Matterhorn
Triumph and Tragedy on the Matterhorn
Monolithic giants of rock, ice and snow. The Matterhorn has created its own shadow; the jagged ridgeline is sharply outlined against the sky.
By: Bernice Notenboom*
Photo: Dan Westergren
I was just 10 years old when Roni Inderbinen snugged the strap of my helmet and looped his rope through my climbing harness. He knelt down and tied the laces of my boots with double knots so I wouldn’t trip. He turned on my headlamp and rubbed my fingers warm between his strong hands before he slid them into a pair of wool mittens. My father then rechecked everything Roni had just done, securing the helmet and testing the knots.
We set off in the darkness, long before sunrise. We followed the beam of our headlamps to the base of the Swiss route on the Matterhorn. Roni kept a short, tight rope between us all the way to the summit. On top, he reached into his pocket and handed me a piece of dark chocolate shaped like the Matterhorn. I unwrapped it, and he pointed to one side of my chocolate.
“Eat this side first,” he said. “That is the Italian side.”
Thirty years after my first ascent of the Matterhorn, I have come back to Zermatt to climb the Horn – again with Roni Inderbinen.
Much has changed in Zermatt since Edward Whymper, the first climber to scale the Matterhorn, stayed here in 1865. A glance in the hotel’s early guest books reveals descriptions of the initial attempts made by British mountaineers. In fact, the British were the first to climb most of the 38 mountains around Zermatt above 13,000 feet. The 14,692-foot Matterhorn is one of the Alps’ most famous mountains, its rocky, thrusting profile reproduced in countless photographs and souvenirs. For nine months, the mountain is covered with snow, alone and quiet. From late June till September, it attracts climbers from all over the world like bees to a flower.
A train takes you from Tasch to Zermatt, and when it finally comes to a halt, electric taxis and horse-drawn carriages from the fancy hotels are waiting. Travelers silently take in the 180-degree view of the mountains. Overshadowing this vast and impressive semicircle of high Alpine peaks, the Matterhorn stands alone.
It is 3 p.m. on a sunny day when I reach the Hornli Hut, starting point for the climb up the Matterhorn. Monte Rosa, Dent Blanche and Lyskamm – monolithic giants of rock, ice and snow – bathe their faces in the summer sun.

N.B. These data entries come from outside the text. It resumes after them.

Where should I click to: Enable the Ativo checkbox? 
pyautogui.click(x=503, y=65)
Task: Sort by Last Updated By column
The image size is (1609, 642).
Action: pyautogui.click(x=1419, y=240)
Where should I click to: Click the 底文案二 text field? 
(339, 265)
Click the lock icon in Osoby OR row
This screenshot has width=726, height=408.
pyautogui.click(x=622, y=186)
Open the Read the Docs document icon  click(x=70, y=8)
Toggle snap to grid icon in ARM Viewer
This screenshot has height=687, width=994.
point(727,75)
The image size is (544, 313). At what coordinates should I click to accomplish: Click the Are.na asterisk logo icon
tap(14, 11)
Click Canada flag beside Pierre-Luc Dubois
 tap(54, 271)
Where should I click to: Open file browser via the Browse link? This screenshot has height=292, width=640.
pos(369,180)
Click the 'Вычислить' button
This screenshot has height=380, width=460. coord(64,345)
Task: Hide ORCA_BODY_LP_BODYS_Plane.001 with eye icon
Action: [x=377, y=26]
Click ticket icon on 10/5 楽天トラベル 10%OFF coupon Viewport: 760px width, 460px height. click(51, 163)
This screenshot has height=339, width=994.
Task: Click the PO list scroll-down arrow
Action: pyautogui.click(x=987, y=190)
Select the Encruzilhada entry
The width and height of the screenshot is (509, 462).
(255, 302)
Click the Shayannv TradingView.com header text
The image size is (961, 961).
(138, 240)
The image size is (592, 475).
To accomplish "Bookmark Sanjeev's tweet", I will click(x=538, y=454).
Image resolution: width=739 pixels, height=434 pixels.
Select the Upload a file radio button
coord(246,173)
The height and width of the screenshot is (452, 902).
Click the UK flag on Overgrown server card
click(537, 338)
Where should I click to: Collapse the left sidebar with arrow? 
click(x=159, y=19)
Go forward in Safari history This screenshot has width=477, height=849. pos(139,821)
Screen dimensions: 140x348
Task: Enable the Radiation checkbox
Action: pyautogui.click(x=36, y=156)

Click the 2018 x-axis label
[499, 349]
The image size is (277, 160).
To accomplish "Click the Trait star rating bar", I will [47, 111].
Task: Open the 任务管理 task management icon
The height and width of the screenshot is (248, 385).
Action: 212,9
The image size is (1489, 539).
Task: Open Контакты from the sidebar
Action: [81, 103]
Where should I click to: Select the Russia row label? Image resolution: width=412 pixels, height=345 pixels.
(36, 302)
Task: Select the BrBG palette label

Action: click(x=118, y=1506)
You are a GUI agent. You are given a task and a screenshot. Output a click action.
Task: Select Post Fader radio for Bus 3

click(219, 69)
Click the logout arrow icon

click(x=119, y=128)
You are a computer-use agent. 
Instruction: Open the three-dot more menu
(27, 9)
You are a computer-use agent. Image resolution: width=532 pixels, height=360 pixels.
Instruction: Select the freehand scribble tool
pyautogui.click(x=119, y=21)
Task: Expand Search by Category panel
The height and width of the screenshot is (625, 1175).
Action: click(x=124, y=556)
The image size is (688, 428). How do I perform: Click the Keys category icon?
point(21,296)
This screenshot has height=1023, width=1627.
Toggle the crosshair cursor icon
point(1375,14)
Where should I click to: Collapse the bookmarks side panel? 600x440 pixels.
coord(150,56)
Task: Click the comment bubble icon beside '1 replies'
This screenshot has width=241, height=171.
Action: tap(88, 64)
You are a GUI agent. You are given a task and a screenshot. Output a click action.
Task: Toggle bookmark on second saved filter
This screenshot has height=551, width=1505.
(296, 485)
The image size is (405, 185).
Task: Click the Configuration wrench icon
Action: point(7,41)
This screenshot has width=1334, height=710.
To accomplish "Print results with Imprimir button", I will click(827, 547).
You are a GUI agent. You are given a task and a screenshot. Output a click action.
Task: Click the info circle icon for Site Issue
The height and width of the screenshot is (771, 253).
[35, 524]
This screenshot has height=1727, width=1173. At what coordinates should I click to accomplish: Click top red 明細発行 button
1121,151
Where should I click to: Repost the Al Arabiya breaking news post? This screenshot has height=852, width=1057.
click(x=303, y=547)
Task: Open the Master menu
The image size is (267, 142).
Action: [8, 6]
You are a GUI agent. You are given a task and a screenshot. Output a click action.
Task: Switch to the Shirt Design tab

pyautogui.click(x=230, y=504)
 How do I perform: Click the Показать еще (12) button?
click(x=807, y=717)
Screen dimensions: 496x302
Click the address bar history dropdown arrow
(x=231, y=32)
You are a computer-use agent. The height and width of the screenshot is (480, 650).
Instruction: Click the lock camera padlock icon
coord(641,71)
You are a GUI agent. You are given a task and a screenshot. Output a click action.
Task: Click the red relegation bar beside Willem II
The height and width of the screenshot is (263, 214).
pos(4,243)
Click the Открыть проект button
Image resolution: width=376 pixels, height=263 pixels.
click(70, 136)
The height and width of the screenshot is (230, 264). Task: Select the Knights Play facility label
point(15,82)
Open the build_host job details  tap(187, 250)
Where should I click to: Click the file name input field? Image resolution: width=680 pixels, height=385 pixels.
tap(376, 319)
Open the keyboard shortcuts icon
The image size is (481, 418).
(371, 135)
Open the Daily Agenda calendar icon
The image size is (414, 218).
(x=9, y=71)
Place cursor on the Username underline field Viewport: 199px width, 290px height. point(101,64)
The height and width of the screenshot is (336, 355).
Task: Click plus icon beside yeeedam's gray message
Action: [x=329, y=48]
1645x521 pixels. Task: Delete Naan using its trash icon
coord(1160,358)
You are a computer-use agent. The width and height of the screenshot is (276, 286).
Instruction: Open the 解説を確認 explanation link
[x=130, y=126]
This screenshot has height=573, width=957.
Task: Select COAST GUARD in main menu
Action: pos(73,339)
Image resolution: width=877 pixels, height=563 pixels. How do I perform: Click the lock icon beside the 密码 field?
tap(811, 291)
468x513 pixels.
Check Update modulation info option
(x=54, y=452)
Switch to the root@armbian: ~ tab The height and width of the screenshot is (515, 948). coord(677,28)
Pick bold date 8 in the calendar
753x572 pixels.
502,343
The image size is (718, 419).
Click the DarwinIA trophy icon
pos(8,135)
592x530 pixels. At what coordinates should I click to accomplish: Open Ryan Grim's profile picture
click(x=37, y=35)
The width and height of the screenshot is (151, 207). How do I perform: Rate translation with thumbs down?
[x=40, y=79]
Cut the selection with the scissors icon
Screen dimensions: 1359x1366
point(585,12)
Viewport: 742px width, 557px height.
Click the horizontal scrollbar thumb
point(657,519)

The Matterhorn has created its own shadow; the jagged ridgeline is sharply outlined against the sky. The outside terrace of Hornli Hut is crowded with a ragtag assortment of tan, and fit-looking men and women from all over the world. A multicolor jumble of similar-looking backpacks, ropes, and hardware litters the floor. Anxious newcomers sit hunched over guidebooks, seriously studying the route to the top.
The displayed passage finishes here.